- **WHAT YOU HAVE TO DO**: Show, in full, each line of the data that contains "Chips".

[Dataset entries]
☆ ☆ ☆

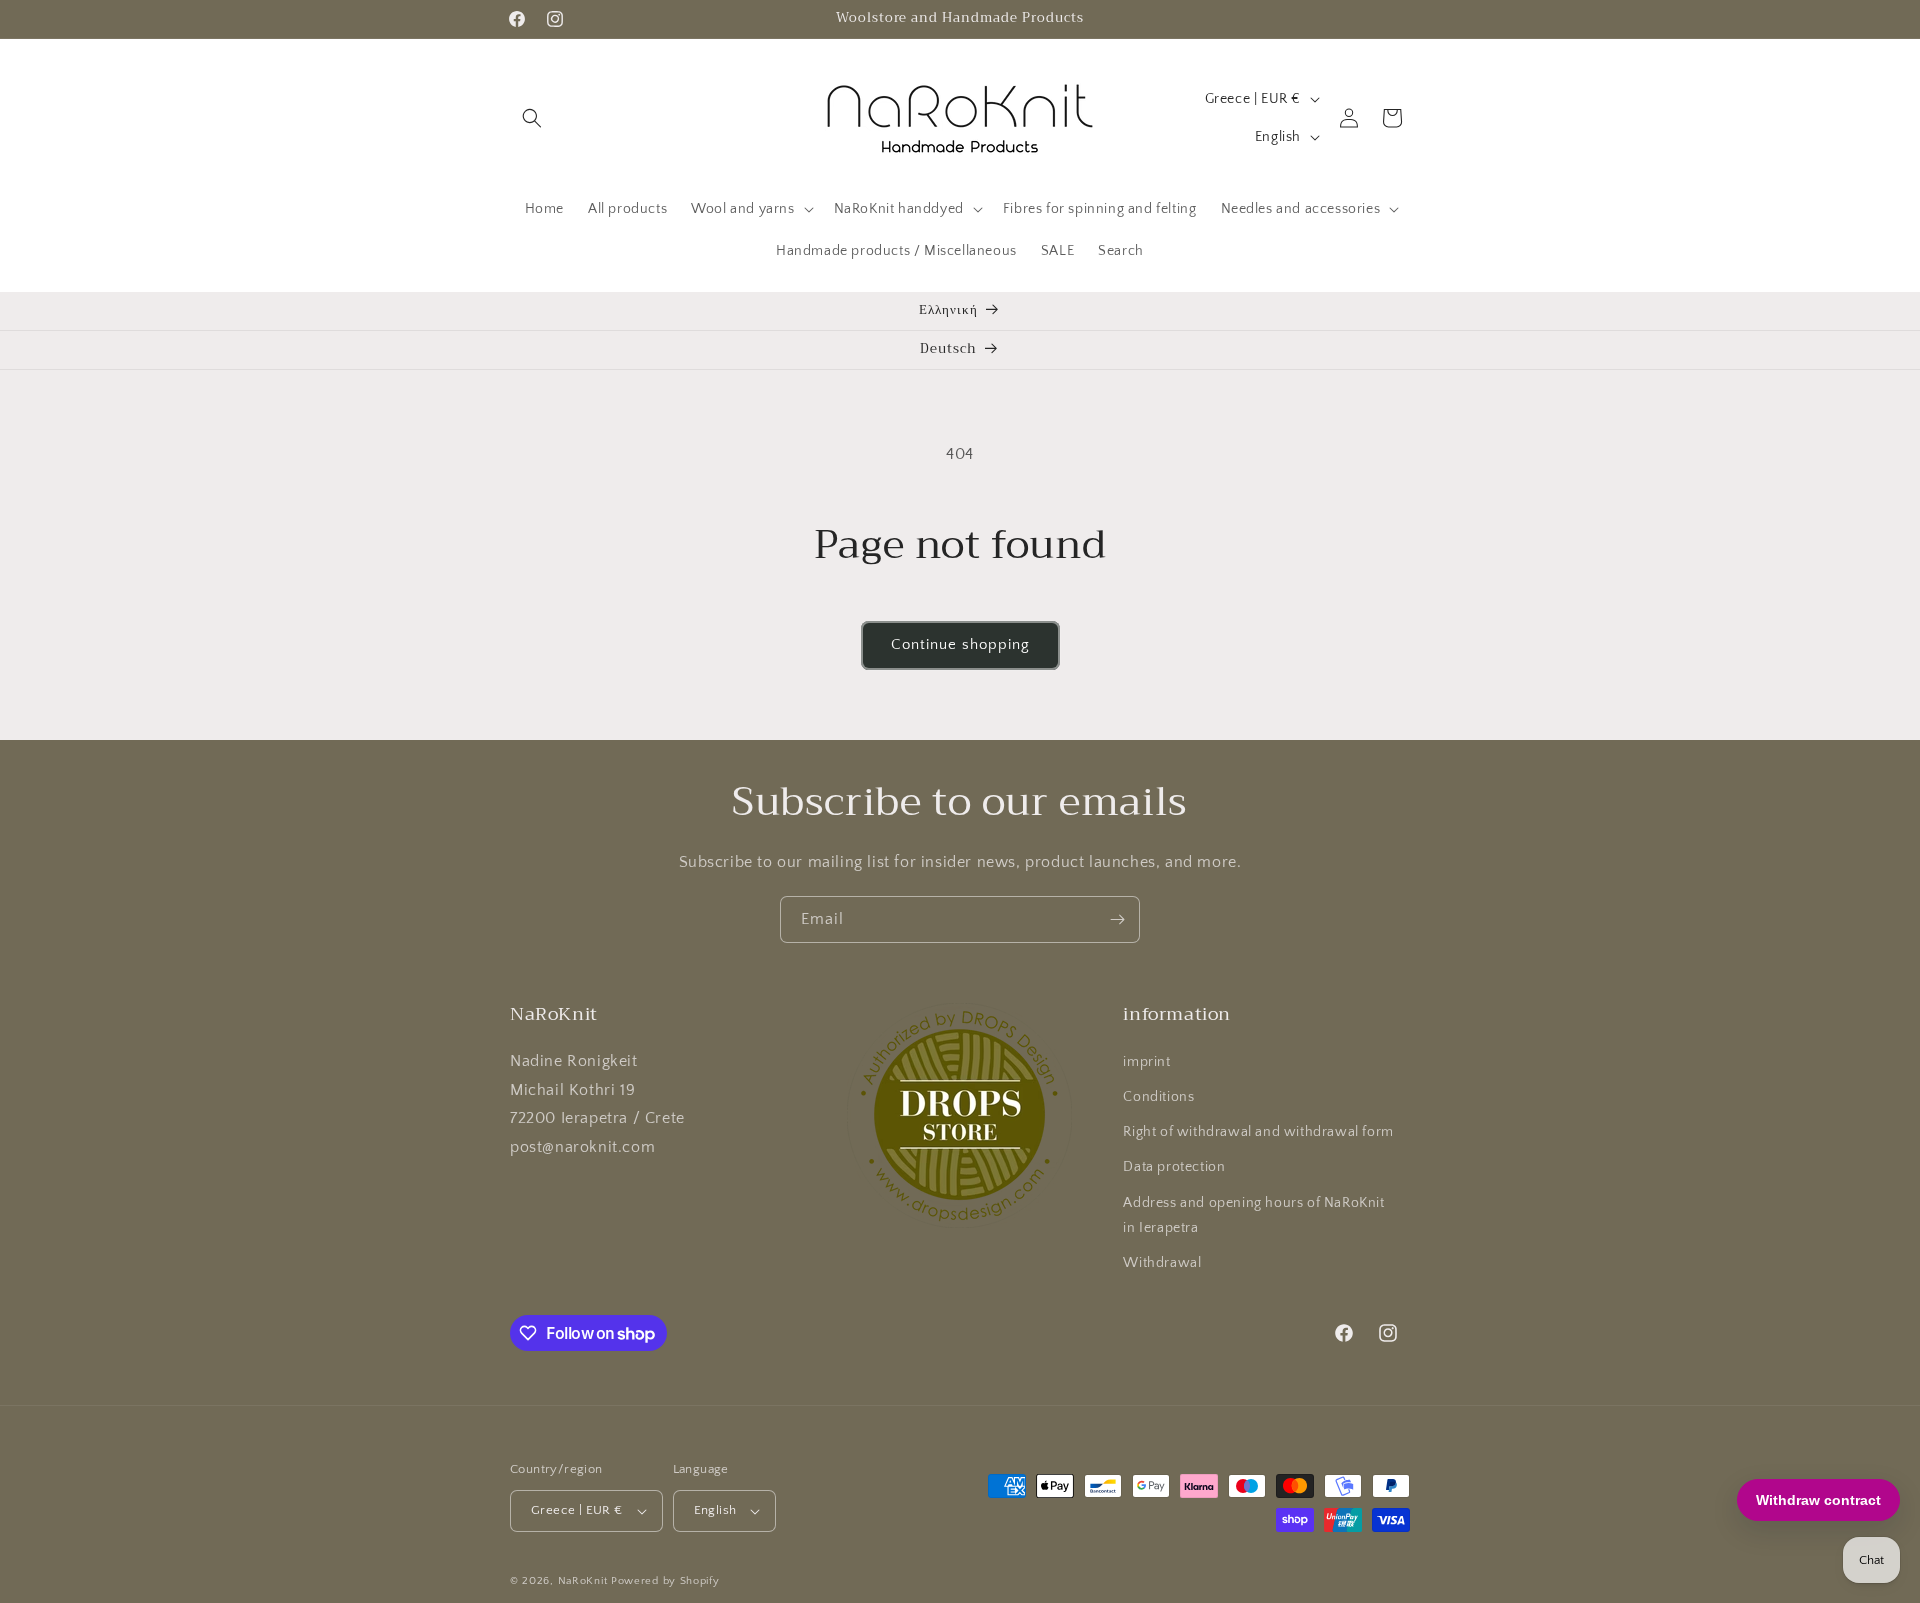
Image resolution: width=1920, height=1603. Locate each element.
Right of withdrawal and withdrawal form (1258, 1132)
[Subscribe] (1117, 919)
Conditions (1158, 1097)
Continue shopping (960, 644)
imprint (1146, 1062)
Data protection (1174, 1167)
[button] (532, 118)
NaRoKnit (583, 1581)
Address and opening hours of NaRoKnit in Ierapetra (1253, 1215)
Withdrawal (1162, 1263)
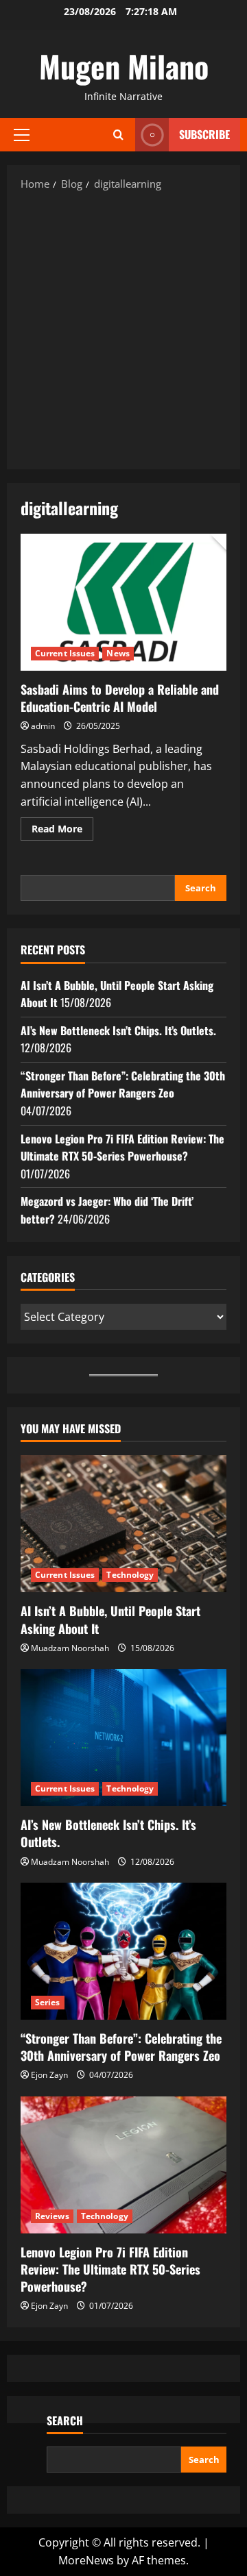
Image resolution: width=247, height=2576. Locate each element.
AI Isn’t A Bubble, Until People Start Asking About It (110, 1619)
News (117, 653)
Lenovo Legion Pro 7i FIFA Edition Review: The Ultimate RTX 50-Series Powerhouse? (122, 1147)
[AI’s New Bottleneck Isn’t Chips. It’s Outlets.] (123, 1737)
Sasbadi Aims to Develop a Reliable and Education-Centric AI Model (123, 602)
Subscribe (204, 134)
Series (47, 2002)
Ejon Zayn (49, 2075)
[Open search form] (118, 134)
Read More (62, 831)
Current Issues (65, 653)
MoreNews (86, 2560)
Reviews (52, 2216)
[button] (21, 135)
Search (200, 888)
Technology (130, 1575)
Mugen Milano (124, 66)
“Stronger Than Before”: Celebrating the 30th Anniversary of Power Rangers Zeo (123, 1084)
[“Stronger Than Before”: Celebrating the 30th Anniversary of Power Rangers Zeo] (123, 1951)
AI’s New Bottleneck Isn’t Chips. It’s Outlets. (118, 1030)
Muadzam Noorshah (70, 1648)
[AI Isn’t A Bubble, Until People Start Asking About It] (123, 1523)
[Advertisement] (123, 329)
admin (43, 726)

☆ ☆ ☆

- **ANSWER SECTION**:
[AI’s New Bottleneck Isn’t Chips. It’s Outlets.] (123, 1737)
AI’s New Bottleneck Isn’t Chips. It’s Outlets. (118, 1030)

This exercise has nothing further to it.